Ken Heike has a brake on his fixed-gear bike, though he tries to avoid using it. He was considering taking the brake off, he says, until a recent spill changed his mind. The 53-year-old hand surgeon in Oklahoma City, who started riding it to train for a triathlon, says he was "booking" through a parking lot recently when a car lurched backward. He says he froze, locked his legs -- and "went over the top" of the car. He broke his wrist and couldn't operate for two weeks, he says. "All my friends said, 'I told you it was dangerous.' I do wonder if it would have been a different situation on another bike," he says.
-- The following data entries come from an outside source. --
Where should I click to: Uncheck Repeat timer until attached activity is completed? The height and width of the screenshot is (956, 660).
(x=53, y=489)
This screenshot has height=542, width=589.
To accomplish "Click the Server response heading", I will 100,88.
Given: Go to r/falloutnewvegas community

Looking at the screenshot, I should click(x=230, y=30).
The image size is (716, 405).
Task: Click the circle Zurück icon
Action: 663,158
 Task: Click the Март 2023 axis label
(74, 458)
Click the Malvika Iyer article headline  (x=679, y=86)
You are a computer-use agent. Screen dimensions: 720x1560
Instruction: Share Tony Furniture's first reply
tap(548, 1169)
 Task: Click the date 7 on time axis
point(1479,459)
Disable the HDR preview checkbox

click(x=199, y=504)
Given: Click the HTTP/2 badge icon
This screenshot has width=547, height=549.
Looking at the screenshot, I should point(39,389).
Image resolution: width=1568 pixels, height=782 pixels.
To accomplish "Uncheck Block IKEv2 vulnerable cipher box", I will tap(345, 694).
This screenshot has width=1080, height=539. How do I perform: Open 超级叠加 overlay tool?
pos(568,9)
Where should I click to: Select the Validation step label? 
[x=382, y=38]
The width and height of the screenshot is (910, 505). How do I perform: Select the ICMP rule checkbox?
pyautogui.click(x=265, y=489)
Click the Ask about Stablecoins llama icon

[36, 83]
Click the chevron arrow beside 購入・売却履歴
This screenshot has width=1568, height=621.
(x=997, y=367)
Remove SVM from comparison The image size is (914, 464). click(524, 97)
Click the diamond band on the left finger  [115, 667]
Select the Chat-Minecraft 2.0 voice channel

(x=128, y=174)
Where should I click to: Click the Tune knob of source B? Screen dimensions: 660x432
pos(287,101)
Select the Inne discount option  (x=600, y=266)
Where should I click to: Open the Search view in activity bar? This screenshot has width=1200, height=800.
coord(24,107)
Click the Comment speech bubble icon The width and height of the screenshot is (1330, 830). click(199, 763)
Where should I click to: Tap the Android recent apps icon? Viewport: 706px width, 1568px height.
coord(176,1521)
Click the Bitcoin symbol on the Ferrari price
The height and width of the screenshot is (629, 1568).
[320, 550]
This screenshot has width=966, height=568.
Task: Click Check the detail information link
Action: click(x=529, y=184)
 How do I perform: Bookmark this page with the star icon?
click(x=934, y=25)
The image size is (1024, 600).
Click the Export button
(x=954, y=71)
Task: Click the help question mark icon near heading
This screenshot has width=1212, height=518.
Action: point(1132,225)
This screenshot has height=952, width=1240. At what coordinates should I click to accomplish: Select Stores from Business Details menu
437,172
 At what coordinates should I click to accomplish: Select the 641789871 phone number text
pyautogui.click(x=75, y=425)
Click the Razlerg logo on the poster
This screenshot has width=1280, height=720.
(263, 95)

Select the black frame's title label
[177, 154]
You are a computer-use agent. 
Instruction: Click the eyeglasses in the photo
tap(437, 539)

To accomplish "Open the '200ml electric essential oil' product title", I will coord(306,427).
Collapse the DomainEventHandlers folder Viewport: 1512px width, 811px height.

As for the hand brake, he adds: "I think I'm going to keep it."
There are no statistics on how many bike accidents involve fixed-gear cycles, and typically bike spills of all kinds go underreported. But overall, bike-accident fatalities are on the rise, especially in urban areas. In 2004, 725 cyclists were killed in traffic crashes, according to the latest data from the National Highway Traffic Safety Administration, up from 629 the previous year. Anecdotally, dealers say they see a higher proportion of fixed-gear bikes come back to the shop banged up.
The bikes are providing extra work for lawyers. Mark Ginsberg, who has represented eight fixed-gear riders this year and serves as chairman of the bicycle-advisory committee of Portland, Ore., says he's seen the number of traffic citations soar recently, though he has yet to see the court hold up a single one. "A fixed-gear is a braked bike under the law," he says. "You just must be able to skid the wheel on dry, level, clean pavement."
But David White-Lief, a personal-injury lawyer in Boston who specializes in bike accidents, says he's relieved that one of his current clients had brakes on his fixie -- even though that probably didn't help when a car took a left turn and knocked him down while he was riding on the side of the road. "It's just harder for a lawyer to explain to a jury or insurance company why someone didn't have brakes," Mr. White-Lief says.
No brakes? No problem, says Daniel Gonzales. The 29-year-old bike messenger in New York, who's fighting his second ticket for riding brakeless, says he got the first in November when an officer stepped suddenly into the bike lane, raised his arms and ordered him to stop. "I thought I had demonstrated the fixed-gear stopped quite well," says Mr. Gonzales, who locked his wheel and skidded to a halt in front of the officer. "I didn't run into him."